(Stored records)
_____

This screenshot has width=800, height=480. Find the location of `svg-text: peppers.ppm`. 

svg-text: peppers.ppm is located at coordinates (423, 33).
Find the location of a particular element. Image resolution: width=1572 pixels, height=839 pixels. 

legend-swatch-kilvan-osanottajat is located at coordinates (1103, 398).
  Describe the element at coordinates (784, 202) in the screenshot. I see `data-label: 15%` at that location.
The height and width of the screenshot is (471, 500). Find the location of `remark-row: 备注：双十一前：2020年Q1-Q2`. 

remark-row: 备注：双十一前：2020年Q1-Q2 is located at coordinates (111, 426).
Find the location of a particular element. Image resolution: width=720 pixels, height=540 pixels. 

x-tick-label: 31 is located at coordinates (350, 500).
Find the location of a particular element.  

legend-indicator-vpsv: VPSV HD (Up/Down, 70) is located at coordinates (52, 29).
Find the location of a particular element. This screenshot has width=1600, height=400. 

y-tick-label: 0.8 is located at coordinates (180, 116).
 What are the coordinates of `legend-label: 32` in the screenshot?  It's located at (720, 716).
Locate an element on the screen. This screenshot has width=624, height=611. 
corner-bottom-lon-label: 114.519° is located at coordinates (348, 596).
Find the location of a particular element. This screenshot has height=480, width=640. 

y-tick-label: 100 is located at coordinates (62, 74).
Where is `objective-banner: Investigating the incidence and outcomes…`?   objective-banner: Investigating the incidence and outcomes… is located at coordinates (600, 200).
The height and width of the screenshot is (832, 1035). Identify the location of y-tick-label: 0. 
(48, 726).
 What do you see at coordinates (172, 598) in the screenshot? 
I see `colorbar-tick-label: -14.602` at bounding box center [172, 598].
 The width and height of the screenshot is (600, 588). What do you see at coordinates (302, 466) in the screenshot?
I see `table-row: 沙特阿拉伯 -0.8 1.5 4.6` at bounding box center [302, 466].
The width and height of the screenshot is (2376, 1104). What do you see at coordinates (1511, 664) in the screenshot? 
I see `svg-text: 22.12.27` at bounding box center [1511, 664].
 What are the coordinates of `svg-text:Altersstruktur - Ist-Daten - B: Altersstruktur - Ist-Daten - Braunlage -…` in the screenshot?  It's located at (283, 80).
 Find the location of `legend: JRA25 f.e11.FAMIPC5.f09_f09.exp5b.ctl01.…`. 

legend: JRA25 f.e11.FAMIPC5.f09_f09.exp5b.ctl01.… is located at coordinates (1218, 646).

_____

*What needs to be done*
Retype the stored records verbatim, starting at the line containing "What do you see at coordinates (172, 598)" and continuing through the final line of the records.

*Reply*
 What do you see at coordinates (172, 598) in the screenshot? 
I see `colorbar-tick-label: -14.602` at bounding box center [172, 598].
 The width and height of the screenshot is (600, 588). What do you see at coordinates (302, 466) in the screenshot?
I see `table-row: 沙特阿拉伯 -0.8 1.5 4.6` at bounding box center [302, 466].
The width and height of the screenshot is (2376, 1104). What do you see at coordinates (1511, 664) in the screenshot? 
I see `svg-text: 22.12.27` at bounding box center [1511, 664].
 What are the coordinates of `svg-text:Altersstruktur - Ist-Daten - B: Altersstruktur - Ist-Daten - Braunlage -…` in the screenshot?  It's located at (283, 80).
 Find the location of `legend: JRA25 f.e11.FAMIPC5.f09_f09.exp5b.ctl01.…`. 

legend: JRA25 f.e11.FAMIPC5.f09_f09.exp5b.ctl01.… is located at coordinates (1218, 646).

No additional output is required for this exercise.